Work instructions: Every line of the data is to be retyped exactly.

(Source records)
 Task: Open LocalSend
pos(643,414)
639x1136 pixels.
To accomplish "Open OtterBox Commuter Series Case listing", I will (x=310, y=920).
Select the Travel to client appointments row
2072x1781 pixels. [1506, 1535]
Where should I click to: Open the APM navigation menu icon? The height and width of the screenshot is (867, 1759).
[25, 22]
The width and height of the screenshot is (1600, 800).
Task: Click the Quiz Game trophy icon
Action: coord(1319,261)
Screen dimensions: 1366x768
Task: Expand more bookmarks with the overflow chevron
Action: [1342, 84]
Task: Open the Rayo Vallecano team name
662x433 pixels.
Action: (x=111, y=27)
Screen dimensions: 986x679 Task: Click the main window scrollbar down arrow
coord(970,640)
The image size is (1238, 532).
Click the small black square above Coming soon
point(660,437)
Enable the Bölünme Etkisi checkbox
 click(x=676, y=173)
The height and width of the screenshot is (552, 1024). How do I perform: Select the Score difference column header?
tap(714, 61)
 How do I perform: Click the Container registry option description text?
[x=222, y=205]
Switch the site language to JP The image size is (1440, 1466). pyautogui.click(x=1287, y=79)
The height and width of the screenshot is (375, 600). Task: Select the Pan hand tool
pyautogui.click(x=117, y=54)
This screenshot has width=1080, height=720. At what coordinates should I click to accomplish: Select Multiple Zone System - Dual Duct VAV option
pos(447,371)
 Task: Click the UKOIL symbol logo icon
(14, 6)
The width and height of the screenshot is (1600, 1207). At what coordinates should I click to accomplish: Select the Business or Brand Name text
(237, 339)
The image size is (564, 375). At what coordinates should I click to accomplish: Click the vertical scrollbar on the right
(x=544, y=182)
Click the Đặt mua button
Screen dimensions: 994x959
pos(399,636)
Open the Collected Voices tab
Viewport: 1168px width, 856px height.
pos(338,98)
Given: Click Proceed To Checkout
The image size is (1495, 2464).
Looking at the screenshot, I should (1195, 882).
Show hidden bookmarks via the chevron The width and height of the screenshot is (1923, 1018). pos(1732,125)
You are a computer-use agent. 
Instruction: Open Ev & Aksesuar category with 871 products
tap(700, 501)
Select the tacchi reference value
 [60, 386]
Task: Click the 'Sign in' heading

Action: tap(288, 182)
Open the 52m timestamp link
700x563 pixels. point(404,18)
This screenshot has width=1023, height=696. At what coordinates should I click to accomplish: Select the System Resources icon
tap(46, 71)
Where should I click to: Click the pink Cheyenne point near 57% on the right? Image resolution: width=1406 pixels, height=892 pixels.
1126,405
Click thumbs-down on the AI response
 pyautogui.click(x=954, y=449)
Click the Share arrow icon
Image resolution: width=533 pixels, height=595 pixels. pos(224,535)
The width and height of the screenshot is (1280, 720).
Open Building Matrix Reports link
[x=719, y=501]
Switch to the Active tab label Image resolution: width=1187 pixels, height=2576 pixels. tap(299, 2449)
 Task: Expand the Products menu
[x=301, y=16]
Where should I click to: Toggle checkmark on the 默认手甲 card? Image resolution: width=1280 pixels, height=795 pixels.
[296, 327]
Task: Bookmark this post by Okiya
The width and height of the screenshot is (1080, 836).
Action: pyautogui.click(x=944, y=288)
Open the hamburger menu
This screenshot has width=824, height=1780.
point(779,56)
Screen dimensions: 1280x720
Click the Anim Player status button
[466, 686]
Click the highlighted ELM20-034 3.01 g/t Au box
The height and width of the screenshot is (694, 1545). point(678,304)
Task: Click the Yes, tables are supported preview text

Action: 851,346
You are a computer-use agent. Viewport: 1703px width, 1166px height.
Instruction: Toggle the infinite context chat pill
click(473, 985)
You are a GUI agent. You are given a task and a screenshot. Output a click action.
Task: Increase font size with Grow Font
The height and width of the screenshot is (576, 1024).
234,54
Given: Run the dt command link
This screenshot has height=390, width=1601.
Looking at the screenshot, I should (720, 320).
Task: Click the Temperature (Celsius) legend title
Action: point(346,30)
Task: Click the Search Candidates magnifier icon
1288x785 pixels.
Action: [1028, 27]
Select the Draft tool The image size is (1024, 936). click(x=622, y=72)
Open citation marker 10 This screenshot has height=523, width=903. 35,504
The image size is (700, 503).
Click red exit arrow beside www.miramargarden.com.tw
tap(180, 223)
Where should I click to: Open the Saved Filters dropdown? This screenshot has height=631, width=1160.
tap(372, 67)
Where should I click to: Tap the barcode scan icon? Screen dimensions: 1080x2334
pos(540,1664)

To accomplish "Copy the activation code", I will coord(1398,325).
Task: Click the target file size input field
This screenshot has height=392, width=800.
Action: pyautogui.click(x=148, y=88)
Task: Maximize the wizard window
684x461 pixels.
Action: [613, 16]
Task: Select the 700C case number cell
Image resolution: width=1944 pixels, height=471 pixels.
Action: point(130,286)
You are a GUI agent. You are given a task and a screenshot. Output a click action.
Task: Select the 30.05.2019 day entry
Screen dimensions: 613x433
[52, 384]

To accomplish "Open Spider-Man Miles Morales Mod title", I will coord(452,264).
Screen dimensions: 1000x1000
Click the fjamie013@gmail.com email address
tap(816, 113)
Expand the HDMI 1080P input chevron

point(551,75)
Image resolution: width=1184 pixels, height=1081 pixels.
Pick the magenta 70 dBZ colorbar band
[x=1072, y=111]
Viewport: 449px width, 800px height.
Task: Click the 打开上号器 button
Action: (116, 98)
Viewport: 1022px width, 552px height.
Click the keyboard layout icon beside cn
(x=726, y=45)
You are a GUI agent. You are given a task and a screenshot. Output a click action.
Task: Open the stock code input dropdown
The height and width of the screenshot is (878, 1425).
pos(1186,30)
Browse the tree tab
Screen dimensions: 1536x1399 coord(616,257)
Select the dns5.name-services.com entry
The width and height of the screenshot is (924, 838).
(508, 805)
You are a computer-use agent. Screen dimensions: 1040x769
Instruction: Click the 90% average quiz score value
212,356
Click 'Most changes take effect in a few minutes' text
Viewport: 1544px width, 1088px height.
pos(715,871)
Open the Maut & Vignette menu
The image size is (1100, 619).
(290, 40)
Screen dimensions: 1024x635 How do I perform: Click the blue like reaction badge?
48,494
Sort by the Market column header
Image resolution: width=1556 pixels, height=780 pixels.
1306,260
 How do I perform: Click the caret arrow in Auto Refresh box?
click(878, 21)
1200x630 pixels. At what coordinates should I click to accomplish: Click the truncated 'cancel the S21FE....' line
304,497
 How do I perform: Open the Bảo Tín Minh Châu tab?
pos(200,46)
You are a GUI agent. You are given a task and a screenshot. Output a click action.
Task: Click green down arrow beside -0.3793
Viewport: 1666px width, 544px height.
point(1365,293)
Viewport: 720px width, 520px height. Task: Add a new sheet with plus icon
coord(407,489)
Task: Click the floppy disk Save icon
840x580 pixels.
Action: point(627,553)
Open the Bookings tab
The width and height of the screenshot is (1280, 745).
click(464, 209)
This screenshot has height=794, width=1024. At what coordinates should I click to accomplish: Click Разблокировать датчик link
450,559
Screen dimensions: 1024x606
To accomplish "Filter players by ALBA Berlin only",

Response area:
 Task: Open LocalSend
pos(643,414)
639x1136 pixels.
To accomplish "Open OtterBox Commuter Series Case listing", I will (x=310, y=920).
Select the Travel to client appointments row
2072x1781 pixels. [1506, 1535]
Where should I click to: Open the APM navigation menu icon? The height and width of the screenshot is (867, 1759).
[25, 22]
The width and height of the screenshot is (1600, 800).
Task: Click the Quiz Game trophy icon
Action: coord(1319,261)
Screen dimensions: 1366x768
Task: Expand more bookmarks with the overflow chevron
Action: [1342, 84]
Task: Open the Rayo Vallecano team name
662x433 pixels.
Action: (x=111, y=27)
Screen dimensions: 986x679 Task: Click the main window scrollbar down arrow
coord(970,640)
The image size is (1238, 532).
Click the small black square above Coming soon
point(660,437)
Enable the Bölünme Etkisi checkbox
 click(x=676, y=173)
The height and width of the screenshot is (552, 1024). How do I perform: Select the Score difference column header?
tap(714, 61)
 How do I perform: Click the Container registry option description text?
[x=222, y=205]
Switch the site language to JP The image size is (1440, 1466). pyautogui.click(x=1287, y=79)
The height and width of the screenshot is (375, 600). Task: Select the Pan hand tool
pyautogui.click(x=117, y=54)
This screenshot has width=1080, height=720. At what coordinates should I click to accomplish: Select Multiple Zone System - Dual Duct VAV option
pos(447,371)
 Task: Click the UKOIL symbol logo icon
(14, 6)
The width and height of the screenshot is (1600, 1207). At what coordinates should I click to accomplish: Select the Business or Brand Name text
(237, 339)
The image size is (564, 375). At what coordinates should I click to accomplish: Click the vertical scrollbar on the right
(x=544, y=182)
Click the Đặt mua button
Screen dimensions: 994x959
pos(399,636)
Open the Collected Voices tab
Viewport: 1168px width, 856px height.
pos(338,98)
Given: Click Proceed To Checkout
The image size is (1495, 2464).
Looking at the screenshot, I should (1195, 882).
Show hidden bookmarks via the chevron The width and height of the screenshot is (1923, 1018). pos(1732,125)
You are a computer-use agent. 
Instruction: Open Ev & Aksesuar category with 871 products
tap(700, 501)
Select the tacchi reference value
 [60, 386]
Task: Click the 'Sign in' heading

Action: tap(288, 182)
Open the 52m timestamp link
700x563 pixels. point(404,18)
This screenshot has width=1023, height=696. At what coordinates should I click to accomplish: Select the System Resources icon
tap(46, 71)
Where should I click to: Click the pink Cheyenne point near 57% on the right? Image resolution: width=1406 pixels, height=892 pixels.
1126,405
Click thumbs-down on the AI response
 pyautogui.click(x=954, y=449)
Click the Share arrow icon
Image resolution: width=533 pixels, height=595 pixels. pos(224,535)
The width and height of the screenshot is (1280, 720).
Open Building Matrix Reports link
[x=719, y=501]
Switch to the Active tab label Image resolution: width=1187 pixels, height=2576 pixels. tap(299, 2449)
 Task: Expand the Products menu
[x=301, y=16]
Where should I click to: Toggle checkmark on the 默认手甲 card? Image resolution: width=1280 pixels, height=795 pixels.
[296, 327]
Task: Bookmark this post by Okiya
The width and height of the screenshot is (1080, 836).
Action: pyautogui.click(x=944, y=288)
Open the hamburger menu
This screenshot has width=824, height=1780.
point(779,56)
Screen dimensions: 1280x720
Click the Anim Player status button
[466, 686]
Click the highlighted ELM20-034 3.01 g/t Au box
The height and width of the screenshot is (694, 1545). point(678,304)
Task: Click the Yes, tables are supported preview text

Action: 851,346
You are a computer-use agent. Viewport: 1703px width, 1166px height.
Instruction: Toggle the infinite context chat pill
click(473, 985)
You are a GUI agent. You are given a task and a screenshot. Output a click action.
Task: Increase font size with Grow Font
The height and width of the screenshot is (576, 1024).
234,54
Given: Run the dt command link
This screenshot has height=390, width=1601.
Looking at the screenshot, I should (720, 320).
Task: Click the Temperature (Celsius) legend title
Action: point(346,30)
Task: Click the Search Candidates magnifier icon
1288x785 pixels.
Action: [1028, 27]
Select the Draft tool The image size is (1024, 936). click(x=622, y=72)
Open citation marker 10 This screenshot has height=523, width=903. 35,504
The image size is (700, 503).
Click red exit arrow beside www.miramargarden.com.tw
tap(180, 223)
Where should I click to: Open the Saved Filters dropdown? This screenshot has height=631, width=1160.
tap(372, 67)
Where should I click to: Tap the barcode scan icon? Screen dimensions: 1080x2334
pos(540,1664)

To accomplish "Copy the activation code", I will coord(1398,325).
Task: Click the target file size input field
This screenshot has height=392, width=800.
Action: pyautogui.click(x=148, y=88)
Task: Maximize the wizard window
684x461 pixels.
Action: [613, 16]
Task: Select the 700C case number cell
Image resolution: width=1944 pixels, height=471 pixels.
Action: point(130,286)
You are a GUI agent. You are given a task and a screenshot. Output a click action.
Task: Select the 30.05.2019 day entry
Screen dimensions: 613x433
[52, 384]

To accomplish "Open Spider-Man Miles Morales Mod title", I will coord(452,264).
Screen dimensions: 1000x1000
Click the fjamie013@gmail.com email address
tap(816, 113)
Expand the HDMI 1080P input chevron

point(551,75)
Image resolution: width=1184 pixels, height=1081 pixels.
Pick the magenta 70 dBZ colorbar band
[x=1072, y=111]
Viewport: 449px width, 800px height.
Task: Click the 打开上号器 button
Action: (116, 98)
Viewport: 1022px width, 552px height.
Click the keyboard layout icon beside cn
(x=726, y=45)
You are a GUI agent. You are given a task and a screenshot. Output a click action.
Task: Open the stock code input dropdown
The height and width of the screenshot is (878, 1425).
pos(1186,30)
Browse the tree tab
Screen dimensions: 1536x1399 coord(616,257)
Select the dns5.name-services.com entry
The width and height of the screenshot is (924, 838).
(508, 805)
You are a computer-use agent. Screen dimensions: 1040x769
Instruction: Click the 90% average quiz score value
212,356
Click 'Most changes take effect in a few minutes' text
Viewport: 1544px width, 1088px height.
pos(715,871)
Open the Maut & Vignette menu
The image size is (1100, 619).
(290, 40)
Screen dimensions: 1024x635 How do I perform: Click the blue like reaction badge?
48,494
Sort by the Market column header
Image resolution: width=1556 pixels, height=780 pixels.
1306,260
 How do I perform: Click the caret arrow in Auto Refresh box?
click(878, 21)
1200x630 pixels. At what coordinates should I click to accomplish: Click the truncated 'cancel the S21FE....' line
304,497
 How do I perform: Open the Bảo Tín Minh Châu tab?
pos(200,46)
You are a GUI agent. You are given a task and a screenshot. Output a click action.
Task: Click green down arrow beside -0.3793
Viewport: 1666px width, 544px height.
point(1365,293)
Viewport: 720px width, 520px height. Task: Add a new sheet with plus icon
coord(407,489)
Task: Click the floppy disk Save icon
840x580 pixels.
Action: point(627,553)
Open the Bookings tab
The width and height of the screenshot is (1280, 745).
click(464, 209)
This screenshot has height=794, width=1024. At what coordinates should I click to accomplish: Click Разблокировать датчик link
450,559
Screen dimensions: 1024x606
To accomplish "Filter players by ALBA Berlin only",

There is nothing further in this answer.